Record excerpts:

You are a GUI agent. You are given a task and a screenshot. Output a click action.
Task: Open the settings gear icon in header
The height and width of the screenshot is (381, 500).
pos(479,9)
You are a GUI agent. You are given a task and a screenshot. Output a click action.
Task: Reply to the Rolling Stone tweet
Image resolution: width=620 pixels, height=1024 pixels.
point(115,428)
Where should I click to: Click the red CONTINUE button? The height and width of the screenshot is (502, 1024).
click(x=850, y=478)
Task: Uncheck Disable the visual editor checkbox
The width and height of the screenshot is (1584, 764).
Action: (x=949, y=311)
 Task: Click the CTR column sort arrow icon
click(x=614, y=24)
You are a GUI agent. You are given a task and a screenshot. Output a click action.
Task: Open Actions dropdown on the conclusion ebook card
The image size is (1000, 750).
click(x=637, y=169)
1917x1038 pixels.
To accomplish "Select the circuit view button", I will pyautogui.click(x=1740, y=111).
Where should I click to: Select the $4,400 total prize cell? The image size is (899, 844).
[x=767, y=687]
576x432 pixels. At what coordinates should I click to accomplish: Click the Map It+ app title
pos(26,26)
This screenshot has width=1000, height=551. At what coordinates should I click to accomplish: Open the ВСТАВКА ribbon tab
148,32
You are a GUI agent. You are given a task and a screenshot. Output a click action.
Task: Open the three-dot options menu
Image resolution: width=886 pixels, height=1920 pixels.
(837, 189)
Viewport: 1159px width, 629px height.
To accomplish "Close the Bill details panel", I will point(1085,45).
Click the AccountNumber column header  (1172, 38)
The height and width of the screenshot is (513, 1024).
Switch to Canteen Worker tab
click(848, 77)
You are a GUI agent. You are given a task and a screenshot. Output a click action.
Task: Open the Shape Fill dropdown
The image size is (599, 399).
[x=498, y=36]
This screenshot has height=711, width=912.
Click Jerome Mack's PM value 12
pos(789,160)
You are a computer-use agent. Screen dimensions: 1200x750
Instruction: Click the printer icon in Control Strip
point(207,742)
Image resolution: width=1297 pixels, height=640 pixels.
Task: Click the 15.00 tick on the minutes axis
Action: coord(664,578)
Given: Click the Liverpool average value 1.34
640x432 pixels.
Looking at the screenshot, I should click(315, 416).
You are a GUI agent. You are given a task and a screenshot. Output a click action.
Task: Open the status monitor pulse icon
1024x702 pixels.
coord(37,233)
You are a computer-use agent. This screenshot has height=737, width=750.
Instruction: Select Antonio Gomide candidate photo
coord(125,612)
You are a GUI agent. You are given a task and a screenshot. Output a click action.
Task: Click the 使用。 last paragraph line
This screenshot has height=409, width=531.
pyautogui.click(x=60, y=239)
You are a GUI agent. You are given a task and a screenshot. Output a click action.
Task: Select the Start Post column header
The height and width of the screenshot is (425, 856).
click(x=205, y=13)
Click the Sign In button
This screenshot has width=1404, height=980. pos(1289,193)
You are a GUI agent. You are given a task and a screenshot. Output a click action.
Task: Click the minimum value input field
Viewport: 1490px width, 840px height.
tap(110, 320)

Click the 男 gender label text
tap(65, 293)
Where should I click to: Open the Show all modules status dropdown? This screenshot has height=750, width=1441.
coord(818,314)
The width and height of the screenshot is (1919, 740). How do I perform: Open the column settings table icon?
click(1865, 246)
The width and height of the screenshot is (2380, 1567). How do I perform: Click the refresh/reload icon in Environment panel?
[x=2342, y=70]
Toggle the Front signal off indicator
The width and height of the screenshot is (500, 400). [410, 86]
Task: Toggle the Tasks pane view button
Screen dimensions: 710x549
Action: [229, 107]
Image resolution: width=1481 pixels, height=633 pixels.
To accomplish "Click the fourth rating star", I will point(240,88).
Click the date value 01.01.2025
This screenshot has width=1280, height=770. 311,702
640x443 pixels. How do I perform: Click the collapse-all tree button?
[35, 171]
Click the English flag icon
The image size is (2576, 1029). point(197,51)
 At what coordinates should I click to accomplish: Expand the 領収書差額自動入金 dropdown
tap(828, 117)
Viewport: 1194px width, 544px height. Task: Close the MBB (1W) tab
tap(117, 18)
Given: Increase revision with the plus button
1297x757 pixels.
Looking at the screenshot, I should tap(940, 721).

Work item: Check every line of the entries for the string "computer". Give only the number of lines that hold it.

Output of the exercise: 2